*Your objective:*
Copy out each line of the entries below in which the string "Task" appears.

*Records for processing:*
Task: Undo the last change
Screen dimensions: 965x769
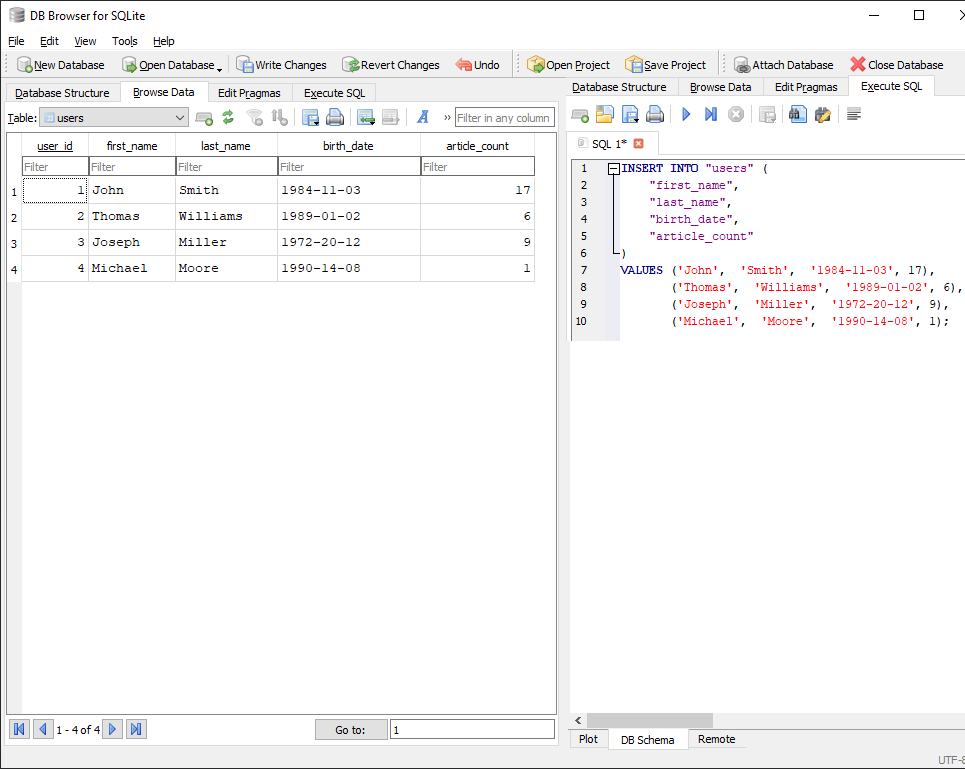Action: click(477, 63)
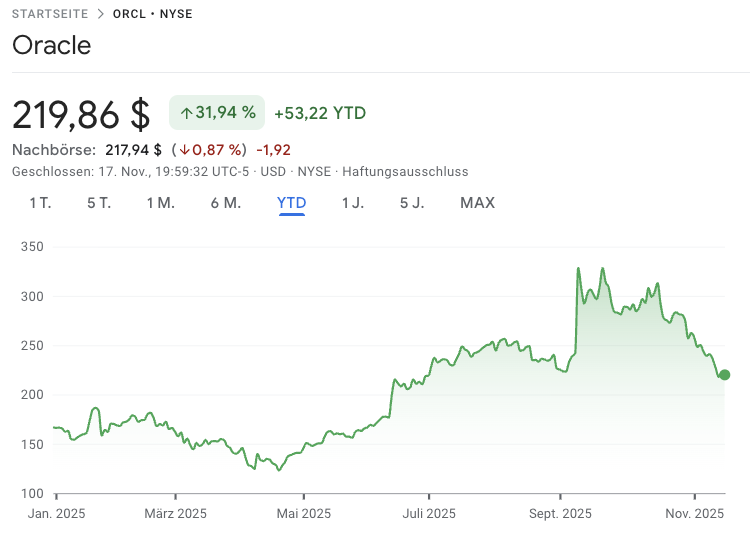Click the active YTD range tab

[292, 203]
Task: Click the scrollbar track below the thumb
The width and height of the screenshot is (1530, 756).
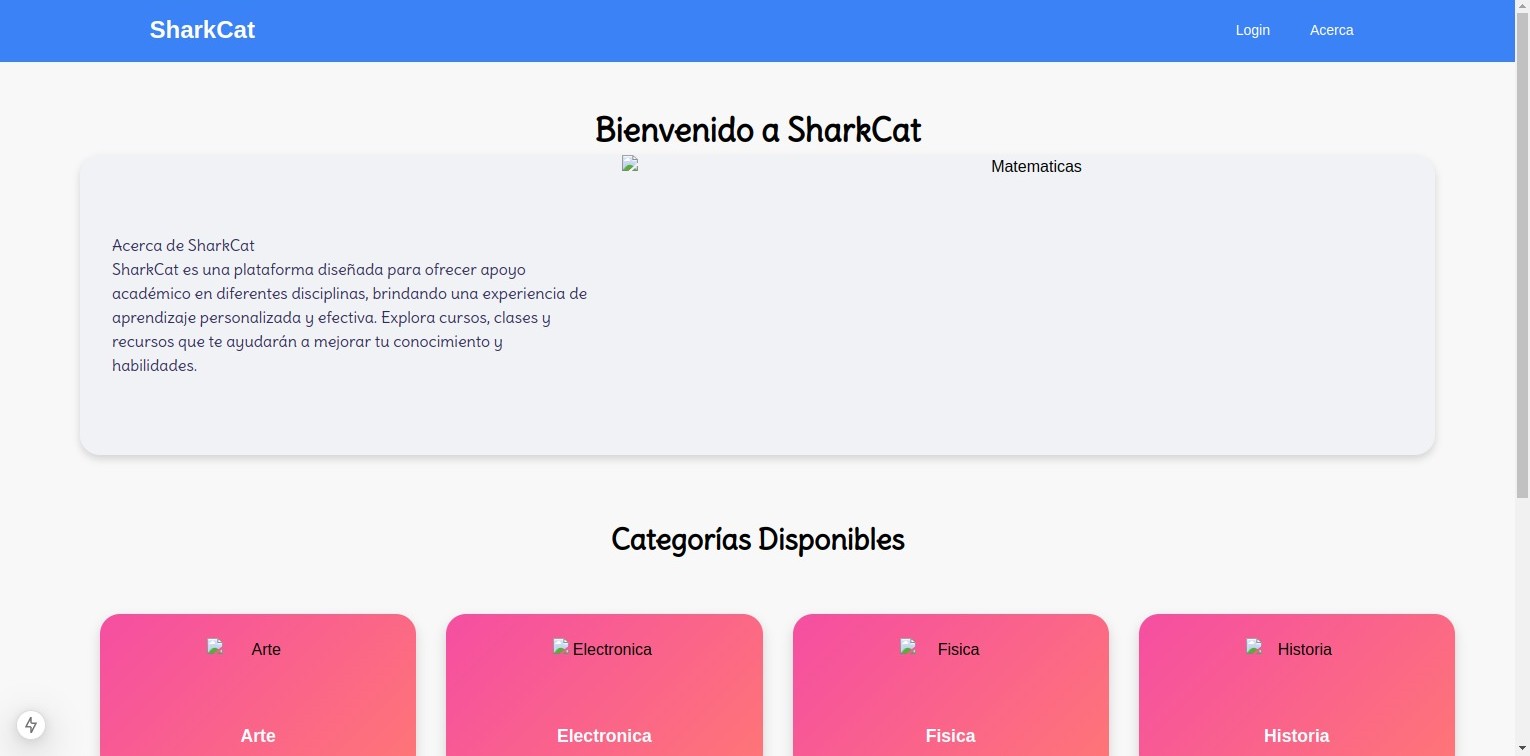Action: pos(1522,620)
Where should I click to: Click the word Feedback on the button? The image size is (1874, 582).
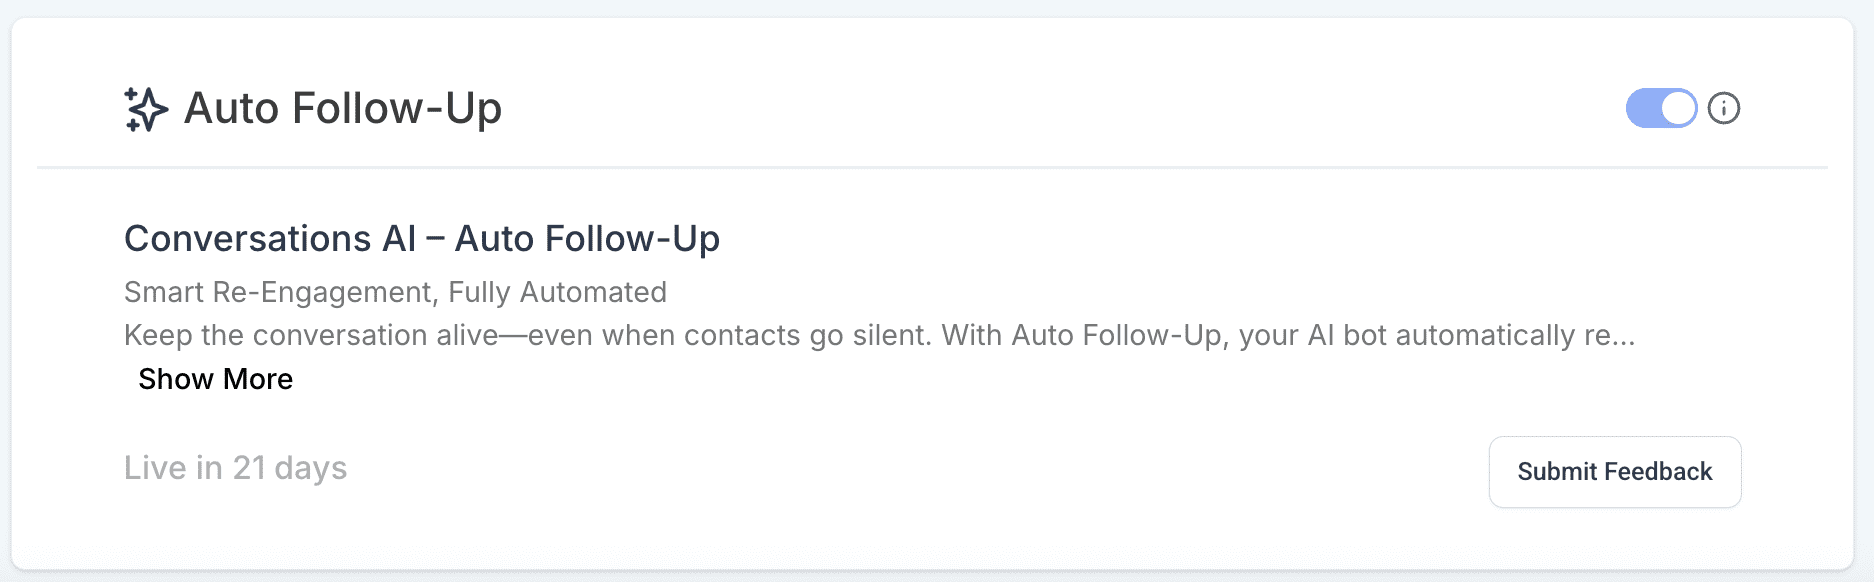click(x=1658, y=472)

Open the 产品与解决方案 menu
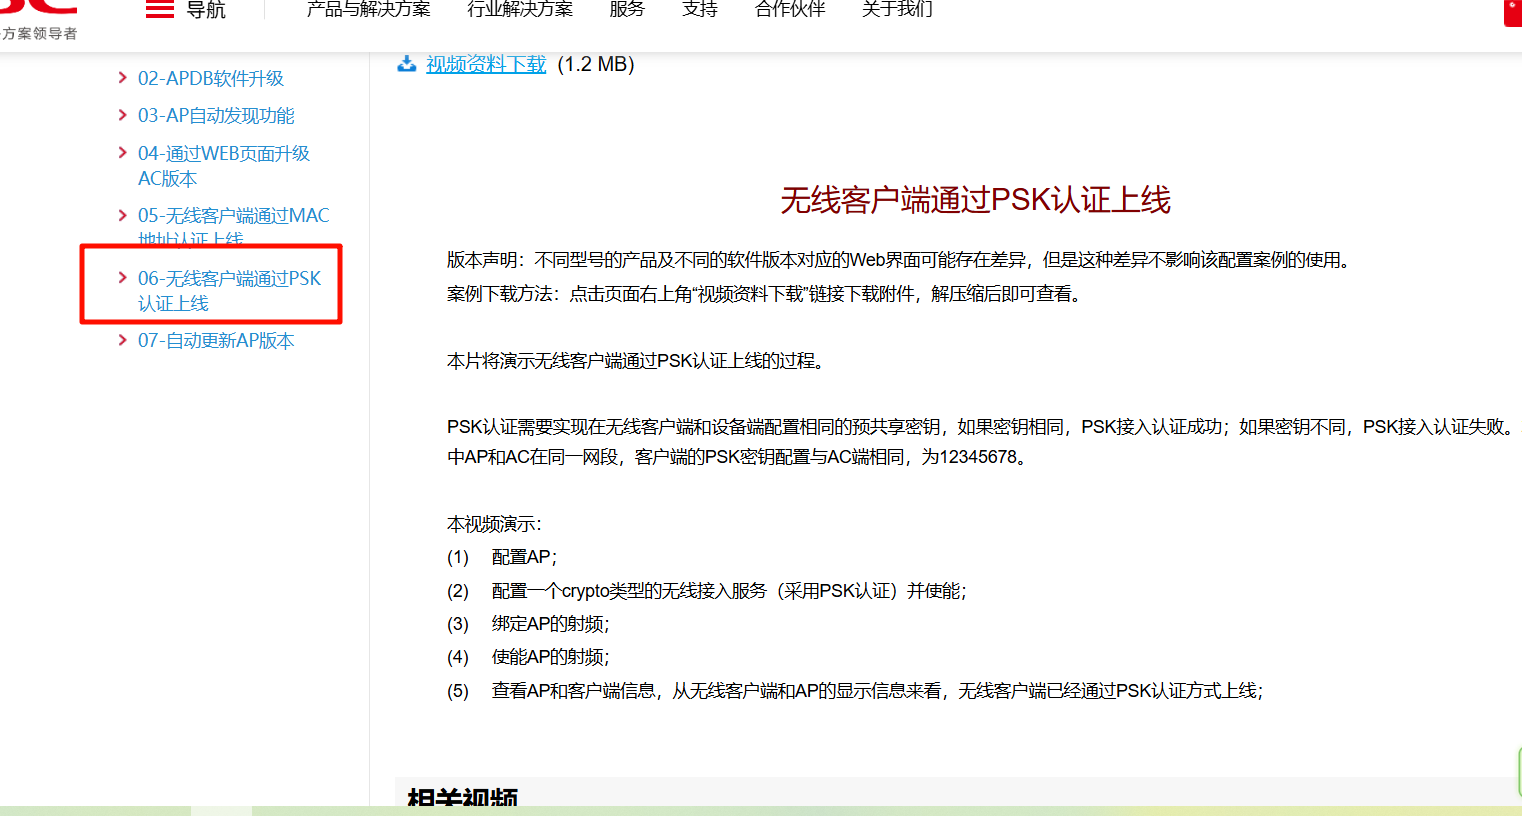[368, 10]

*Solution for this exercise:*
Task: Undo the last change
Task: Click the scrollbar track below the thumb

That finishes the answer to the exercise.